Bruce Prichard recently talked about the passing of Don West on his Something To Wrestle With podcast. 

West, 59, lost his battle with lymphoma and passed away. West worked with fellow announcers Mike Tenay and Borash for many years in TNA Wrestling. Here is what Prichard had to say: 

“Don worked in TNA and did color commentary there, but what Don really did was, Don was the guy behind, in many ways, making TNA money, making TNA profitable because Don did all of their merchandising and Don was able to put together packages.”

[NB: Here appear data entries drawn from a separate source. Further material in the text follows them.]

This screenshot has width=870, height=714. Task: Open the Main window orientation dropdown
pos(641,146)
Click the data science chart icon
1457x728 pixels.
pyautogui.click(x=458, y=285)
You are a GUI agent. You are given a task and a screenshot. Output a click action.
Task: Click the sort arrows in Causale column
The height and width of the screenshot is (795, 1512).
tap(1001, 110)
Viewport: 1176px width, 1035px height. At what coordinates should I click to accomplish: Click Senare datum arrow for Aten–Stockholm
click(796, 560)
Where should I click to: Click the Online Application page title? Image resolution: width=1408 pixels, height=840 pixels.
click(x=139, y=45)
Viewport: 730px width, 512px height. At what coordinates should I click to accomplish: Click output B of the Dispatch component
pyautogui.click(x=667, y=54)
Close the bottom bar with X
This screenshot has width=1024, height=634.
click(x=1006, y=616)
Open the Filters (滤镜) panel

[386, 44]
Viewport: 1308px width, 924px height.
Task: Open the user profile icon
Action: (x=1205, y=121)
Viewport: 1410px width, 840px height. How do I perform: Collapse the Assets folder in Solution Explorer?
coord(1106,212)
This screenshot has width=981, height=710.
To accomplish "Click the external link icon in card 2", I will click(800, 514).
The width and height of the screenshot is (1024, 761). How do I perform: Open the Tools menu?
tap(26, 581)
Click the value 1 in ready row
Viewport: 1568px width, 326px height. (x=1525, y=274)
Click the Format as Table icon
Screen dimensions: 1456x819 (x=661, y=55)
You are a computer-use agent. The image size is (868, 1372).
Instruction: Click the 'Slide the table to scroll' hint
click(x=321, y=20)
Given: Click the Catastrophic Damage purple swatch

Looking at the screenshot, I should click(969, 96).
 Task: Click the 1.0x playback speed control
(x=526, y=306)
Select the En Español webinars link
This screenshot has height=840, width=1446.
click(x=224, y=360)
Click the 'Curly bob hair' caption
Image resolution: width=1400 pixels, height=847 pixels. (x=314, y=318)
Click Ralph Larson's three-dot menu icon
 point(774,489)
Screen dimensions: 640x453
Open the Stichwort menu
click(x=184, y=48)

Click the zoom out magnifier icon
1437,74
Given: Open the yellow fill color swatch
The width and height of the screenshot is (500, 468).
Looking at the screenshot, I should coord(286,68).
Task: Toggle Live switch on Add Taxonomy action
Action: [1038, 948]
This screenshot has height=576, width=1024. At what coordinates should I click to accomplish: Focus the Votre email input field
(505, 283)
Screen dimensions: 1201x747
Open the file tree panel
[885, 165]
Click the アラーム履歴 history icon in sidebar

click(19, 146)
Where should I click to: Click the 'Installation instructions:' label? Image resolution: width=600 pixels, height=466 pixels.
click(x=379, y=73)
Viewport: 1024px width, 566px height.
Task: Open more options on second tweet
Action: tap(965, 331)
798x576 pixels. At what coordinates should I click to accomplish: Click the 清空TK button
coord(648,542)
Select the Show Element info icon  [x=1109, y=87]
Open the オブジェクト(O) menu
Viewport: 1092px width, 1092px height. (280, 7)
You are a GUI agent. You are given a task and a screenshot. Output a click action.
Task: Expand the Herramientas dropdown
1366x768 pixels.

“When I first went to TNA and I went to a live event and I heard Don and Jeremy Borash on the microphone, if you’ve ever seen a Charlie Brown special whenever Charlie’s in the teacher’s office and the teacher is talking, it sounds like, wa, wa, wa. I would compare Don and Jeremy to that teacher because they never stopped talking the entire show. If there wasn’t a match going on, you heard one of those two voices and they went from one to the other to where they blended in. But the beauty of it, as much as I hated it, was Don knew how to make money.”

“I didn’t have a lot to do with Don at first and then as I started coming into the office and being around him, you talk about a genius and one of the most warm hearted, good guys for the right reasons, there was nothing phony about Don West. I hated it when people would say, ‘He’s just a phony shill.’ No man, There is nothing disingenuous about Don West. He worked as hard as the day was long. I don’t think you would find anybody that would say, oh that Don West was an a**hole. I don’t know one. He just was always there with a smile on his face. You never heard the word no out of him. He would figure out ways to make it happen. He would figure out ways to take it to the next level that nobody else had thought about, and just an absolute, absolute class act that I, very proud to have been able to spend time with him and get to know him, and unfortunately, I didn’t get to know him nearly as well as I wish I could have, but when I did, I learned an awful lot from him. In many ways, he taught me temperament, and that was a good thing. It’s something that I needed at that time in my life there at TNA. To his family, our condolences because we lost a great man and somebody that was near and dear in many people’s hearts.”